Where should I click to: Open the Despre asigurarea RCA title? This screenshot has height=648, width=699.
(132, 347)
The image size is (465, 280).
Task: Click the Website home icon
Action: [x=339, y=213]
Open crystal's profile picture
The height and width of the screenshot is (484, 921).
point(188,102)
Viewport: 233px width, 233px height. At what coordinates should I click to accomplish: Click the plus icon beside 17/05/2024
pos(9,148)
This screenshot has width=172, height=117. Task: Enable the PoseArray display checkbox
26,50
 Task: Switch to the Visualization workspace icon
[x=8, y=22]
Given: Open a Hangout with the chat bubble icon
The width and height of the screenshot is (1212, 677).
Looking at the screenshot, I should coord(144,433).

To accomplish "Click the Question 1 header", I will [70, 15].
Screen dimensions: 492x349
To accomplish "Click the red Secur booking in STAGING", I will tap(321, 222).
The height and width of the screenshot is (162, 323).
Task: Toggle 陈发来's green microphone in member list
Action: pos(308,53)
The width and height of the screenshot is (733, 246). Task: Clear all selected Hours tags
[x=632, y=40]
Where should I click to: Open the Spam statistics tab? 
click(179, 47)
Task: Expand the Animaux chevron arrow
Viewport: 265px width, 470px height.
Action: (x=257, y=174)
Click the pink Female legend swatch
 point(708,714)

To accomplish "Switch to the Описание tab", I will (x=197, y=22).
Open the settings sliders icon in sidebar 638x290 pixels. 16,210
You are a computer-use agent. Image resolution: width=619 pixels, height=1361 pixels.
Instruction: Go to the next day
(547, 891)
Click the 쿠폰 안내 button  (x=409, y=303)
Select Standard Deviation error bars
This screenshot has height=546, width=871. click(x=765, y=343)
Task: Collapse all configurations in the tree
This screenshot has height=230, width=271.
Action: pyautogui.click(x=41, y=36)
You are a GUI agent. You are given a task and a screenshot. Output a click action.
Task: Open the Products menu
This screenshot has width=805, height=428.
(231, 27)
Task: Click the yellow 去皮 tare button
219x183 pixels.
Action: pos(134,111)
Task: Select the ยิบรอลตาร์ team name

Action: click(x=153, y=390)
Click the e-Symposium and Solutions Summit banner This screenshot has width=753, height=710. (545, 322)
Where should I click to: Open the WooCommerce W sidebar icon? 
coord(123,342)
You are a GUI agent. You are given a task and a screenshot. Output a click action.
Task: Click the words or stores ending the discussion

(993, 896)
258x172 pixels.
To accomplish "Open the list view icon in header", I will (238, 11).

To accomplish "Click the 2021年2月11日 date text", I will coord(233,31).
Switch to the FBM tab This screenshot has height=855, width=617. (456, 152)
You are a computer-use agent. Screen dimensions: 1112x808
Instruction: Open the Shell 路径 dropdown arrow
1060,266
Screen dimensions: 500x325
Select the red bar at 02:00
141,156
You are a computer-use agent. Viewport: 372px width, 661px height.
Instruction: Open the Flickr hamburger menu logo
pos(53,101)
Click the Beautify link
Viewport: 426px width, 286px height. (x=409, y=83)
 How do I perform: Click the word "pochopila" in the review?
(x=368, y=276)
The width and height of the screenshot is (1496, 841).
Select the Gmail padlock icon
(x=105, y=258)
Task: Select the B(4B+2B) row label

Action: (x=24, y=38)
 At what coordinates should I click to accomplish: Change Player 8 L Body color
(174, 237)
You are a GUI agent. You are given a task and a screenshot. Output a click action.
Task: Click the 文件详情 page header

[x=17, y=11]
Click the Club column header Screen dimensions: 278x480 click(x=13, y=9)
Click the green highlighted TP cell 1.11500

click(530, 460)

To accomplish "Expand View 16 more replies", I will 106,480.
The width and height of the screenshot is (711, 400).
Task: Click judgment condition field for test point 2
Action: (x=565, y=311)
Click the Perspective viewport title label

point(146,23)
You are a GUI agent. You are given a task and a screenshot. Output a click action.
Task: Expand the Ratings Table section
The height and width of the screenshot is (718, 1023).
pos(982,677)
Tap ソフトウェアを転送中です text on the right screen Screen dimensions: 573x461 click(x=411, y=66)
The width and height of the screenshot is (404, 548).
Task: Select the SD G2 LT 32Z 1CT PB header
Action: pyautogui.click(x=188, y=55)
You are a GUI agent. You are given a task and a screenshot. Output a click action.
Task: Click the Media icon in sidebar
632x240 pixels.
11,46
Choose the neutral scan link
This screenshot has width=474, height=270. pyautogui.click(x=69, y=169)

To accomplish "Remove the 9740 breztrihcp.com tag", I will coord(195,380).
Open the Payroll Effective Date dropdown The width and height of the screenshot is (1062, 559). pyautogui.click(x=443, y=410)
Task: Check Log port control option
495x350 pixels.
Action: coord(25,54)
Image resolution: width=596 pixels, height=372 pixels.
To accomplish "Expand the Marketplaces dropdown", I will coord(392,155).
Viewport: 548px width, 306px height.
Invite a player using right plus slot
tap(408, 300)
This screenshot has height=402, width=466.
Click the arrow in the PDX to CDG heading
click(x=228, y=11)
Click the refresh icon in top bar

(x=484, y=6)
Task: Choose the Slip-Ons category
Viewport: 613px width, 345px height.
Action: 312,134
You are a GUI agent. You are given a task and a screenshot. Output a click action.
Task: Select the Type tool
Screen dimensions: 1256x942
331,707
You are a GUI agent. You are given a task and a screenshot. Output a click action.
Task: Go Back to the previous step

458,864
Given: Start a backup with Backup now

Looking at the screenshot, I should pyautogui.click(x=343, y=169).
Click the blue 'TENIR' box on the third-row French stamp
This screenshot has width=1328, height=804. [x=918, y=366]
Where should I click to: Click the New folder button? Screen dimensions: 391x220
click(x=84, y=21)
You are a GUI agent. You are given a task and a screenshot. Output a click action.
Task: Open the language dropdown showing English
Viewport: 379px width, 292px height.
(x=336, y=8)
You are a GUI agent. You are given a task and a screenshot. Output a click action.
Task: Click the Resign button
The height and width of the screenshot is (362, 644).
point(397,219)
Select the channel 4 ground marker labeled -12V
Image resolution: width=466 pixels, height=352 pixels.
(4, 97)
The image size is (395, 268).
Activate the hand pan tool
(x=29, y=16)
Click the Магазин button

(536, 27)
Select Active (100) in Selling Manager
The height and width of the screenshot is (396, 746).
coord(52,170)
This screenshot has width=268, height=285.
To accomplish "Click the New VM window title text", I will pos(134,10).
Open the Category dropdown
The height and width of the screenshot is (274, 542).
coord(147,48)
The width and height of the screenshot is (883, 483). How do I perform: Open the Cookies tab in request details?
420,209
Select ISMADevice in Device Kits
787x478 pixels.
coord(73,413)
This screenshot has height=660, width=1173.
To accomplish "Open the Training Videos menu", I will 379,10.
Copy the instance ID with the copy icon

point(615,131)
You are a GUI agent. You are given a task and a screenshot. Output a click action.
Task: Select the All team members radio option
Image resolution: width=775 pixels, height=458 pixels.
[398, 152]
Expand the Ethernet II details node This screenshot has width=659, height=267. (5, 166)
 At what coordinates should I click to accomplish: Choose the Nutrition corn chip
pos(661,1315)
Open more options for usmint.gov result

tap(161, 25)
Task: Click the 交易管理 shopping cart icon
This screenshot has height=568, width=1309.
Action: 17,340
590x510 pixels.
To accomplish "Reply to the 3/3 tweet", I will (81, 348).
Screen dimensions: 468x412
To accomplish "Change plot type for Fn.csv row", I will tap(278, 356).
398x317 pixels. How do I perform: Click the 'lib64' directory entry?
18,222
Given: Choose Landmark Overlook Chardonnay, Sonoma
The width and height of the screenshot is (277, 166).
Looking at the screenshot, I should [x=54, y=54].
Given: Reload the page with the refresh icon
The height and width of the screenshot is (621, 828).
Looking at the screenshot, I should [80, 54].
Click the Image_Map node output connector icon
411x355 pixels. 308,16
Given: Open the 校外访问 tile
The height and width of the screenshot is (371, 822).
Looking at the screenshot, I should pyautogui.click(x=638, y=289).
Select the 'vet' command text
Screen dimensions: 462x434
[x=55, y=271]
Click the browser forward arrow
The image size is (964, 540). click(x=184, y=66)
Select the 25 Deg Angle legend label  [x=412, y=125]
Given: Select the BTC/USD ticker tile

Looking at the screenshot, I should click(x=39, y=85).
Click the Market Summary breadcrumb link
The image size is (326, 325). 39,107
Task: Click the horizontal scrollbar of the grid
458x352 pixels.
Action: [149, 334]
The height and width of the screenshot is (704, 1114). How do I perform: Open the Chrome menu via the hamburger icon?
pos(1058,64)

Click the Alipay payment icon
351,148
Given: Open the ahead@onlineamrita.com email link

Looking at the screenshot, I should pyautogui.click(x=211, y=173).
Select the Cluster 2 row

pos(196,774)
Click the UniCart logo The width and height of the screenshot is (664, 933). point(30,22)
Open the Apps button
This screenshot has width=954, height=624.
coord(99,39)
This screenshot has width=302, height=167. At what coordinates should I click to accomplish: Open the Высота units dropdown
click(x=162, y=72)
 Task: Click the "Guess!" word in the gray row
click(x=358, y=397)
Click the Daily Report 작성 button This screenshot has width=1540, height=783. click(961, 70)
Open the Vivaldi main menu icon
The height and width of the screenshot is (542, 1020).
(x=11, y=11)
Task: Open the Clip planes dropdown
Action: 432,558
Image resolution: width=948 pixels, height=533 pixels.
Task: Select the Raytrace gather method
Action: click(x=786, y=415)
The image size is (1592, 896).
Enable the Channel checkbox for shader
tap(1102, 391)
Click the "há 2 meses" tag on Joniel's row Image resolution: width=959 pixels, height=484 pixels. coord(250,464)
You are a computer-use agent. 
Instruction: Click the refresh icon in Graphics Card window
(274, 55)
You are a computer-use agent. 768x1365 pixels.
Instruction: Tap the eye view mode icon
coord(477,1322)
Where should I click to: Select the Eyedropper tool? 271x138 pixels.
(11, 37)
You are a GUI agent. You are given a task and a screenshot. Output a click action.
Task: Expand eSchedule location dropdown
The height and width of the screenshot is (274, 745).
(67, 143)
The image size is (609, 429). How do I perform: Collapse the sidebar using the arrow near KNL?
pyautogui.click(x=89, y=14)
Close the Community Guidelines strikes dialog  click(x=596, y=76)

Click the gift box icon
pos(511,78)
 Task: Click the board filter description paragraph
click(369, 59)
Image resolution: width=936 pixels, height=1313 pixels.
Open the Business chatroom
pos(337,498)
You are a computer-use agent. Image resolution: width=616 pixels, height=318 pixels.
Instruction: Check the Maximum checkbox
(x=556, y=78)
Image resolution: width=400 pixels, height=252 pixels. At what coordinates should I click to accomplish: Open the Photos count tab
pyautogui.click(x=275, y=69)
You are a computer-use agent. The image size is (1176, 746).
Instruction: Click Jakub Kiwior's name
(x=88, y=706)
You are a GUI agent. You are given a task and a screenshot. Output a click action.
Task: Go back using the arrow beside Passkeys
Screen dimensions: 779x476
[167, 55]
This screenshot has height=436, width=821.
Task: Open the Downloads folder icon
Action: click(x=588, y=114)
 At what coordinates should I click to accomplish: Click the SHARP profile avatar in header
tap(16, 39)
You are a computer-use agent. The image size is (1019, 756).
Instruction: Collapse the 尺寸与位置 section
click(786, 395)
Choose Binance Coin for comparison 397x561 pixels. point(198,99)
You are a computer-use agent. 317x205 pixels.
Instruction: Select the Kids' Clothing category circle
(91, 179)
================================
● Directions: The response should be the lines from the one containing "Instruction: Collapse the 尺寸与位置 section" through the last line of the data, set down exactly and with no other line.

● Response to this task:
Instruction: Collapse the 尺寸与位置 section
click(786, 395)
Choose Binance Coin for comparison 397x561 pixels. point(198,99)
You are a computer-use agent. 317x205 pixels.
Instruction: Select the Kids' Clothing category circle
(91, 179)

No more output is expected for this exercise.